◆ TESTO DELL'ESERCIZIO
§ §
Non ho alcun dubbio che Lady Macbeth lascerà un segno, probabilmente indelebile, al 34esimo Torino Film Festival.
Io dal canto mio non ho esitato a votare la pellicola, non appena uscita dalla sala, occhi ancora persi in quell’Inghilterra ottocentesca, cuore impazzito nel petto, gambe tremanti.
“Le cose senza rimedio non meritano attenzione: ciò che è fatto è fatto”. Lady Macbeth.
Non è di certo una figura nuova, quella ragazzina che rompe il silenzio dello schermo, aprendo le porte al film, di profilo, con il capo velato, nel momento solenne dello sposalizio.
Non è di certo un matrimonio combinato tra un uomo dell’alta società e una poco più che bambina, a turbare i nostri animi.
Lady Macbeth è un personaggio che sa stare al suo posto, riempie lo schermo attraverso i suoi ampi abiti della tradizione ottocentesca, il volto pulito, l’animo puro; come la camicia da notte che si sfila, timidamente, obbedendo agli ordini del marito.
Lady Macbeth, ce ne accorgiamo dopo, ha già visitato la nostra memoria, comparendo qua e la nella letteratura mondiale; era il personaggio malefico di Shakespeare, ma non possiamo crederci che sia la stessa persona, i cui occhi lacrimano ambizione, crudeltà, manipolazione.
L’inquietudine arriva dal mio stomaco, completamente rovesciato a causa degli eventi del film, e giunge al mio sistema cerebrale. Durante le notti, quelle notti in cui il corpo pallido, nudo, inerme della giovane moglie, vittima di un matrimonio combinato insensato e crudele, riempie lo schermo della sua livida ingenuità e nudità d’animo, ingannando lo spettatore. Il turbamento deriva dai doveri matrimoniali mai consumati, dal corpo di una giovane donna, che chiaramente ancora non possiede coscienza di se, in quanto donna, in quanto essere profondamente magnifico e intelligente.
Nulla è mai come ci si aspetta, e la trepidazione, che sovverte ancora una volta il mio stomaco, deriva dalla crudeltà e dalla glaciale freddezza, che discendono dalla stessa purezza, ingenuità e nudità d’animo.
Lady Macbeth è una farfalla che esce dal suo bozzolo: cresce, scioglie i lunghi capelli, colora le sue spente iridi di nuove passioni; corre dietro al vento, esplora il suo essere donna, si disseta, fino a prosciugarsi.
“Nulla si è ottenuto, tutto è sprecato, quando il nostro desiderio è appagato senza gioia” [Lady Macbeth, atto III, scena III].
La pellicola cinematografica è di un’innegabile spessore che non si immagina, che va ben oltre al racconto della classica fiaba, della crudele realtà delle spose bambine. Tratto dal racconto di Nicolaj Leskov, “Lady Macbeth del distretto di Micensk”, la figura di Katherine, una vigorosa e magnetica Florence Pugh, si srotola in un climax raffinato e crudele, che inizia con un’innocente passione per Sebastian, il nuovo stalliere di corte, e va di pari passo con la sua crescita personale, il suo fuoriuscire dal bozzolo innocente e puro, la consapevolezza che guadagna su di se stessa, del suo essere donna, capace di provare sentimenti, emozioni, ossessioni.
§ §
◆ DATI FORNITI
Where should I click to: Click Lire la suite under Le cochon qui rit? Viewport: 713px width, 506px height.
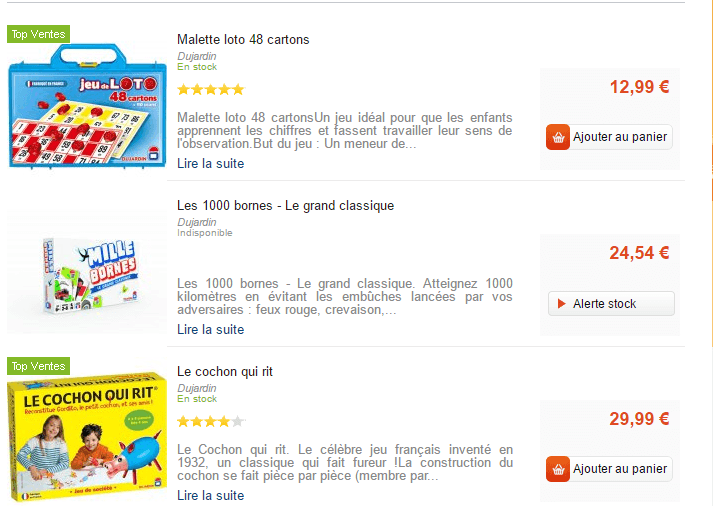[210, 495]
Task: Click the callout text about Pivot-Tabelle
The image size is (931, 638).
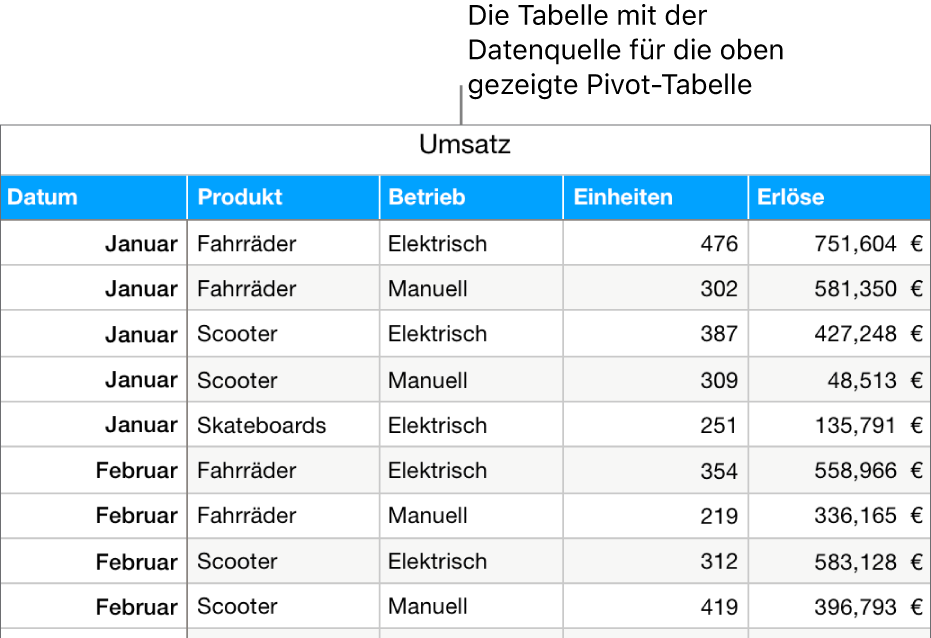Action: (x=625, y=51)
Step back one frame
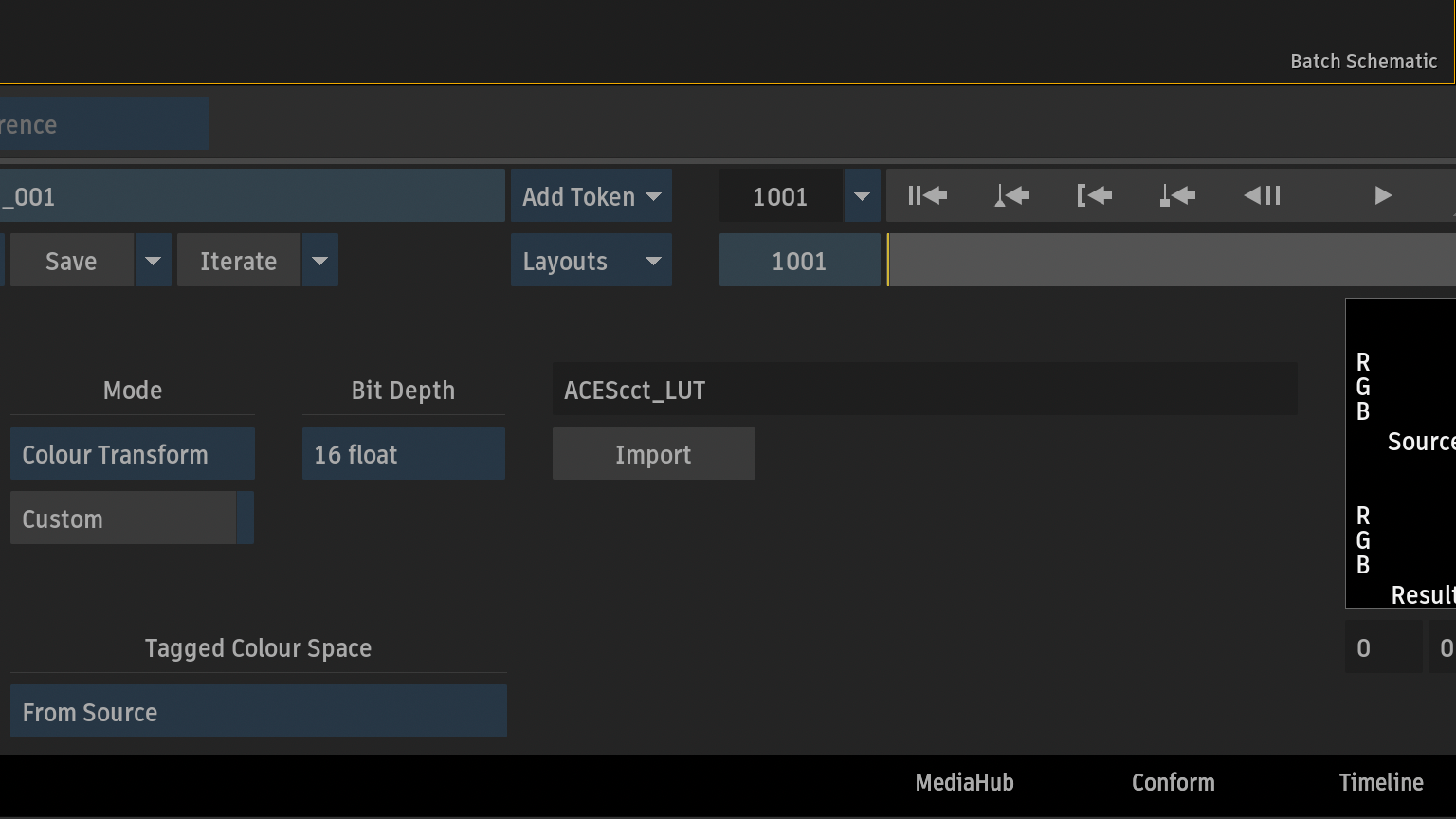1456x819 pixels. (x=1262, y=196)
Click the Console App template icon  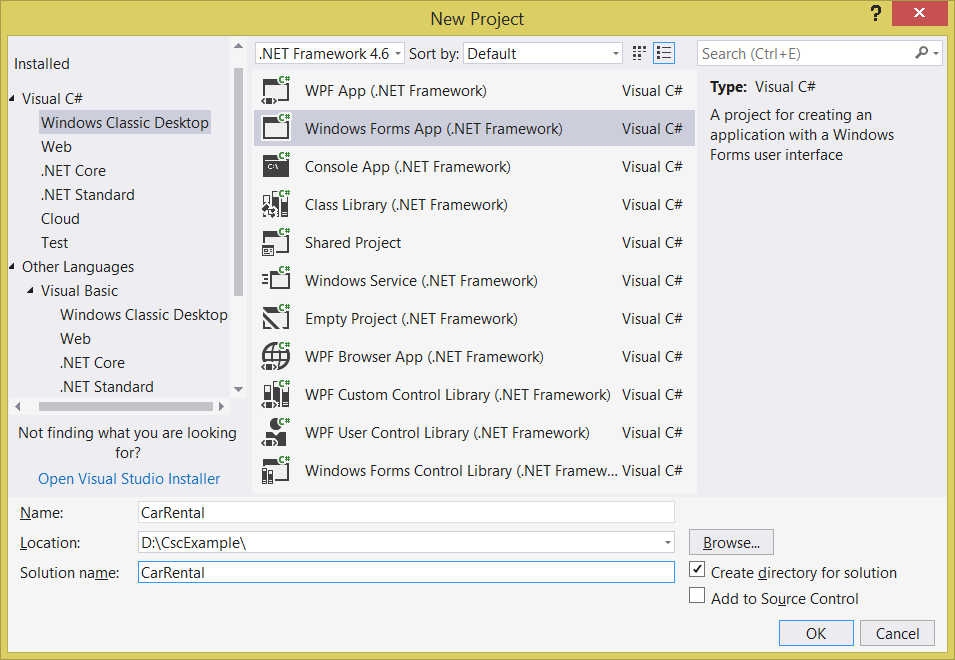(x=276, y=166)
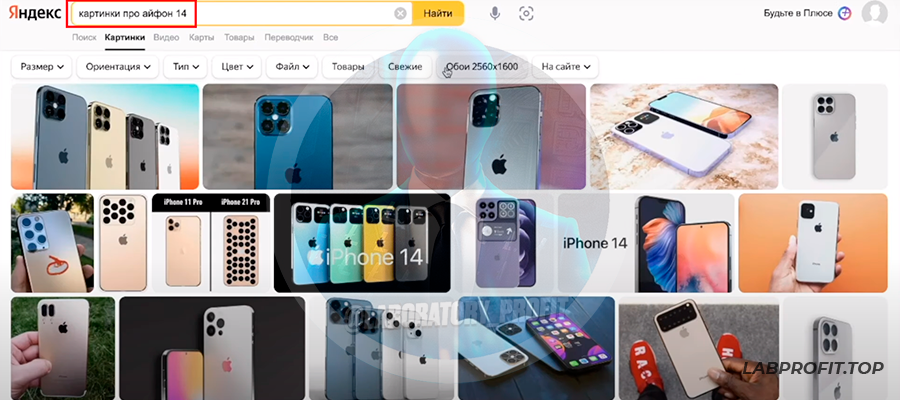Click the Plus subscription icon
This screenshot has height=400, width=900.
point(844,13)
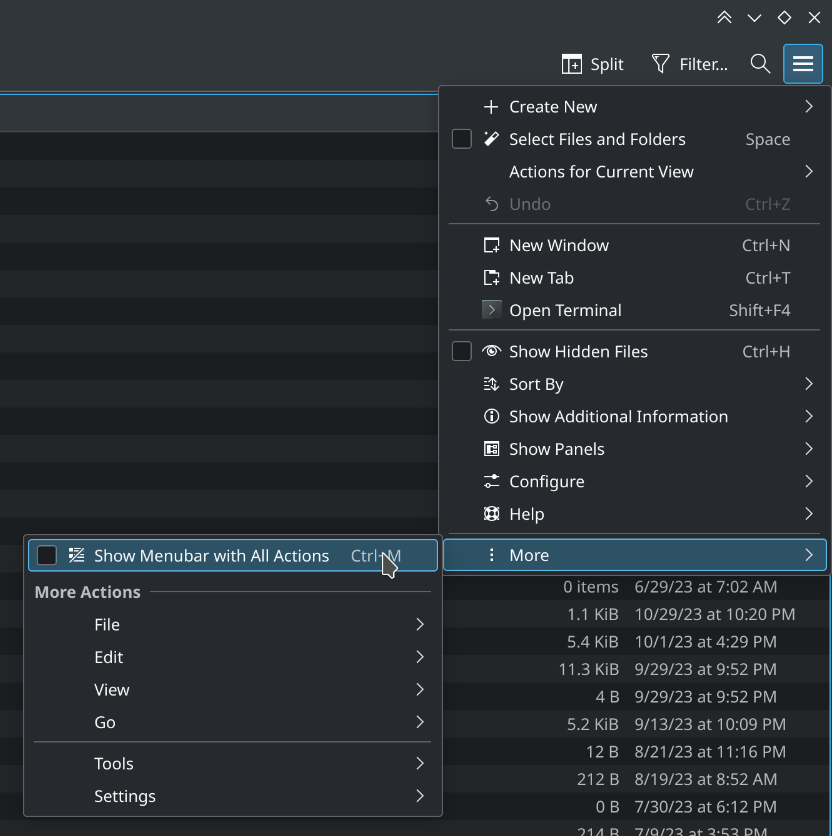Click the Configure sliders icon
The height and width of the screenshot is (836, 832).
pyautogui.click(x=491, y=481)
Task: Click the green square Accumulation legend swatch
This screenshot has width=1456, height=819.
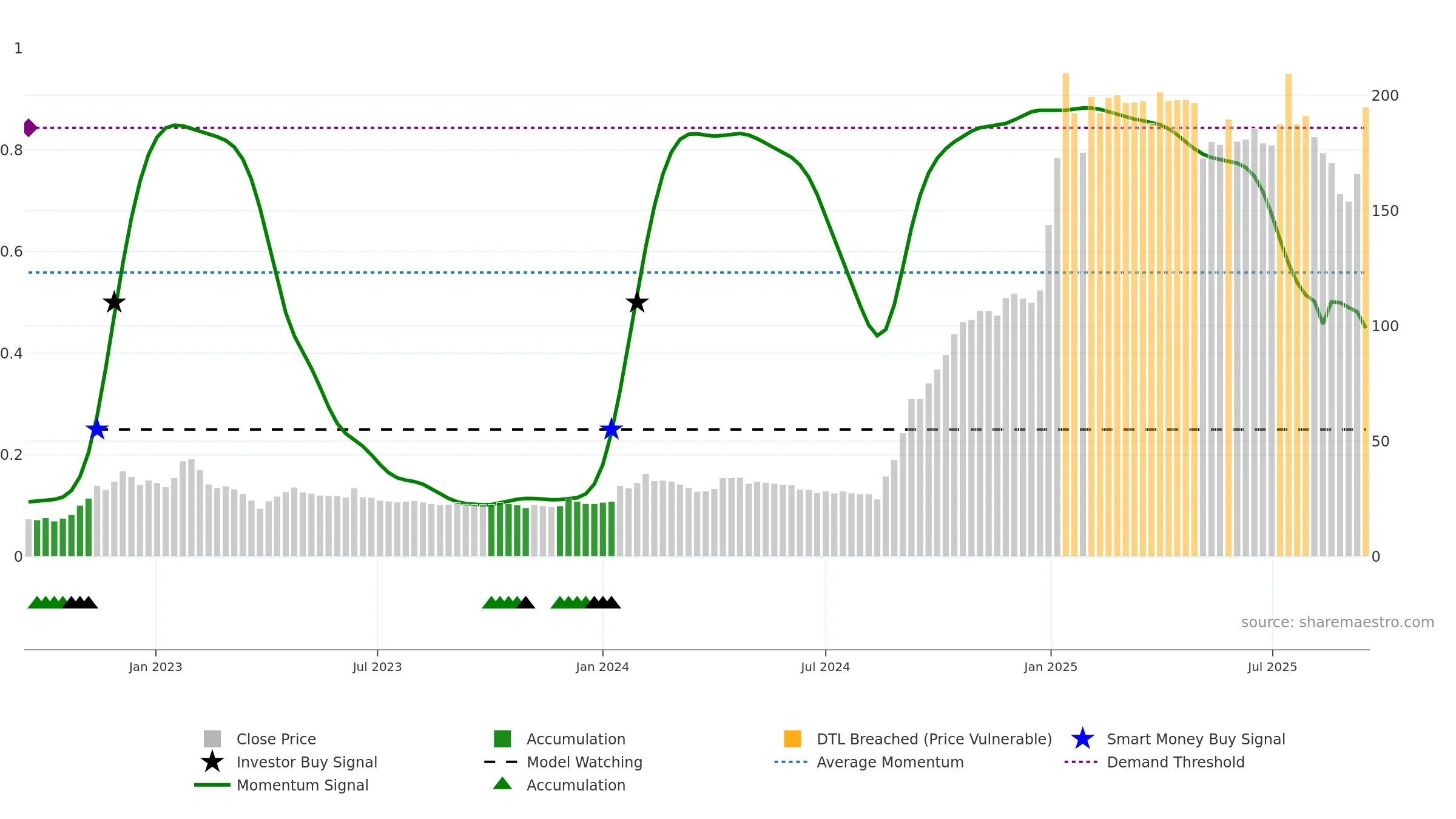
§ §
◆ COMPITO DA SVOLGERE
Riporta dalla recensione del film Lady Macbeth il passo che comincia con "Lady Macbeth, ce" e prosegue fino a "magnifico e intelligente.". Le righe non hanno alcun legame con la recensione.

◆ RISPOSTA AL COMPITO
Lady Macbeth, ce ne accorgiamo dopo, ha già visitato la nostra memoria, comparendo qua e la nella letteratura mondiale; era il personaggio malefico di Shakespeare, ma non possiamo crederci che sia la stessa persona, i cui occhi lacrimano ambizione, crudeltà, manipolazione.
L’inquietudine arriva dal mio stomaco, completamente rovesciato a causa degli eventi del film, e giunge al mio sistema cerebrale. Durante le notti, quelle notti in cui il corpo pallido, nudo, inerme della giovane moglie, vittima di un matrimonio combinato insensato e crudele, riempie lo schermo della sua livida ingenuità e nudità d’animo, ingannando lo spettatore. Il turbamento deriva dai doveri matrimoniali mai consumati, dal corpo di una giovane donna, che chiaramente ancora non possiede coscienza di se, in quanto donna, in quanto essere profondamente magnifico e intelligente.